You likely could spend even a minute looking at the screen to make sure you got a good picture. Each time you switch your eyes need to adjust their focus which also takes a second, but that it is insignificant to the rest.
BTW: even changing the radio station takes enough attention to cause accidents (that’s why they started adding controls on the wheel), but taking a picture (especially at night) is way more dangerous.
To be fair, I just press the power button twice and it automatically opens the camera app. I wouldn’t even have to look to take this picture. That said, I don’t use my phone while driving because that shit is dangerous no matter what.
I have Sony Xperia phone which has a physical dedicated camera button, that doubles as a shutter button once camera is activated. Despite of that, no matter how much I tried I failed to take a legible picture of back of my neck (I needed it to be sharp so I could send it to my doctor) and after many tries (even with using a mirror) I gave up and had someone to do it for me.
It is really hard to take a sharp picture of something close without looking, especially with low light conditions.
On my phone I double tap the power button to launch the camera, then use the volume buttons to snap a pic. Doesn’t require me to look away from the road. Framing isn’t always right, but it’s 100% doable without taking your eyes off the road
do you really think you have to pay extremely vigilant attention every single second of the drive? do you think anyone does this besides the dorks that always comment this on these posts?
I’m a sync ultra user. My sense of superiority is only eclipsed by my ignorance of what FOSS stood for. But seriously use what you like. I just want lemmy to grow.
I installed sync yesterday and am having a really hard time getting it to work as well as Jerboa. i feel like I’ve been in every setting, but the layout and UX just doesn’t seem nearly as good. It just feels like everything is multiple extra actions to do the same thing in Jerboa.
Like, what do you have to do to get a seamless experience in sync?
Years of tweaking my Sync for Reddit app and then just importing the settings in 3 taps. It’s not the answer you were looking for, but it’s what a lot of us did.
Yeah, I have used sync for years. Decided to switch to Lemmy once sync announced an app in production. I used Jerboa and Connect in the meantime, but now that Sync is here, it’s like sinking back into a warm bath.
I’m here because of Sync, and if it is good that I am here, it is good that Sync is here.
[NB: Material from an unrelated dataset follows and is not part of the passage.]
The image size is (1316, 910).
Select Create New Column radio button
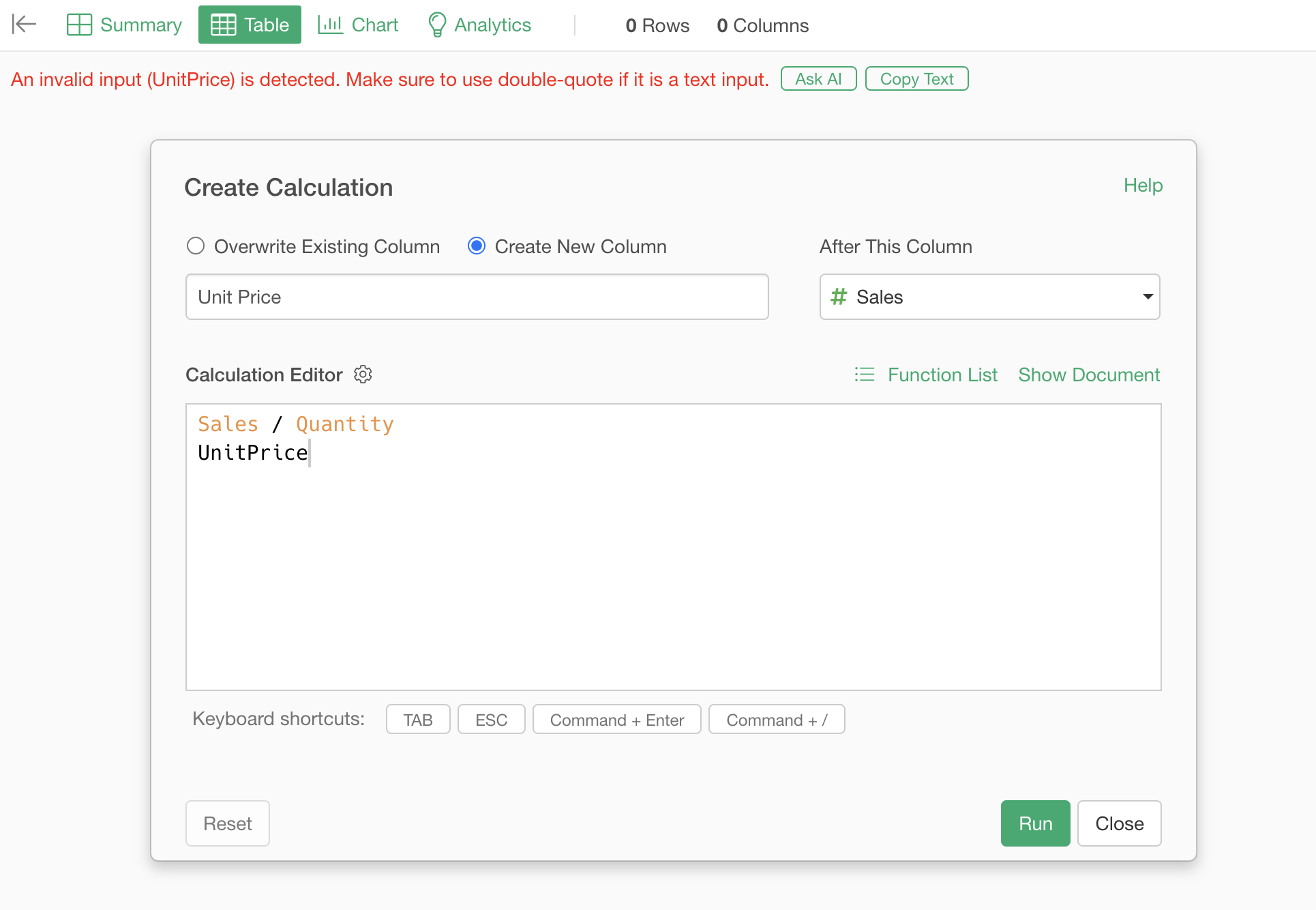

It’s about having the freedom to control your own devices. Proprietary software like Sync takes away that freedom, so it’s unethical. We should be complaining about it.
You’re going to have to explain how purchasing and using software that is completely voluntary takes away any freedom from anyone. It’s literally just a ui wrapper with different visuals and functionality that some people find useful enough to pay for. Entire legions of people protested the removal of these apps from Reddit. Nothing is free, the concept of that is broken.
This is not about price. Nobody is saying that authors can’t charge for their software. It’s about freedom.
Your computer/smartphone is controlled by the software that runs on it. Libre Software like Jerboa gives you the source code and the right to study it, modify it and distribute it. This means that anyone can verify what the program does and change it if needed. It means that users actually control the program. If the authors added malicious functionality, it would be easy to remove it.
Proprietary software doesn’t give you those freedoms. It’s very difficult to verify what such program does or change it. You can’t really control it, but it controls your device. If it contains malicious functionality, usually you can’t do anything about it. That’s why proprietary software is unethical. It gives developers power over their users and they often abuse that power.